The Daily Decant

Not a rant - a decant!

Thursday, September 24, 2009

Along the way home

So I am tooling along Tramway Road this evening. And why was it, I have to wonder, that it took me so long to start using this path to and from work, rather than driving on the interstates? I used to get to work white-knuckled and rather peevish due to the casual threats against life and limb that we euphemistically call the daily commute. But now... Now that I have finally wised up and go the way that takes a little longer, now I get to work much calmer. And my going home is a joy.

Along my new route, in the morning I am greeted by the rising of a pair of peaks in the Manzanos which perfectly resemble perky breasts; each evening I see the setting of the great basalt nipple of Cabezon Peak. Along the way I see open mesa (all blessings upon Sandia Pueblo for preserving their open space), buffalo (again, thanks to the Sandia folk), the ever-changing painting of the Sandia Mountains, cacti, birds... Even along the built-up stretches of Tramway the pace is slower and the views superior to the freeways -- walkers, joggers, skaters, and cyclists throng the roadside paths, and there is the rolling panel of the mountains at one hand and a view across the city at the other. All in all, far preferable to the tight concreted death race of the freeway.

This evening the view can only be called spectacular. As I round the curve below the Tramway proper and head west, the full vista presents itself and I gasp and verbally applaud and as soon as I safely can pull over beside the road to give the spectacle the consideration it deserves.

I kick back across the hood of the car, the windshield a comfortable angle behind my back, and take it all in.

There is a great gray sponge of stormcloud central in the sky, filtering the sunset through its core. Beams of yellow-gold light -- seven, no now eight, no, ten -- radiate out, spokes around the hub, a great wheel slowly rolling across the landscape, each spoke spotlighting a patch of land. Beyond, Mt. Taylor is almost obscured by a shifting veil of virga rain, those impossible (to Easterners, at least) feathers of rainfall that evaporate before reaching the ground. The veils are one moment gray, then the next cream, then the next pink -- who says we don't get the aurora borealis this far south?
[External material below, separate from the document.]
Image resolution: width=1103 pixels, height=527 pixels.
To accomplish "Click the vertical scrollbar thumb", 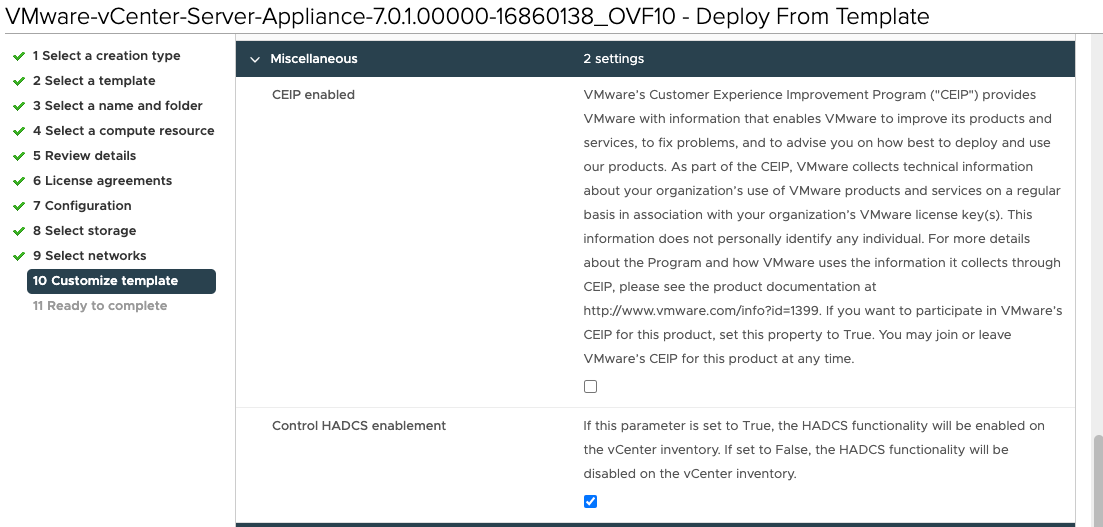I will (x=1097, y=478).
I lounge upon the car, a warm breeze across me. Cars whoosh past upon the road. I cannot see their drivers, the windshields are blank reflections, so they are mere machines. Only the bicyclist who speeds by is real, and the hawk who soars over -- real, because we are feeling the same wind. Inside the machine-boxes there is only machine wind.

With just a small bit of myself -- the rest is within the clouds, and the sunspokes, and the wind -- I wonder of the passing cars and their empty occupants:

What moment are you speeding toward, that is so much better than this one?

My mind and my gaze turn to Mt. Taylor, gone now, the horizon featureless. The rain has dissolved it. I have faith that it shall reform as it was, or even grander -- I plan to visit there again soon, to put foot to the outlines that I see in the distance each day. The very tip of Cabezon is still visible, nipple blushing in sunset fire, and there too I plan to be soon -- all my life in New Mexico, and I have never scrambled to the top of that volcanic plug. I want to see the view from up there. I want to be able, as I watch it set each evening, to know what each end of that view looks like. All my thoughts are of horizons, it seems.

A few fat warm spatters of rain fall upon me, in no way objectionable. But now the hub of the wheel is closed and the spokes of light are withdrawn and I have chores waiting and I reluctantly get back into my machine box and get back on the road.

But I turn off the machine-wind inside and roll down the windows as I go. And my hand porpoises in the slipstream of air past the window. And I call hello to the buffalo when I pass.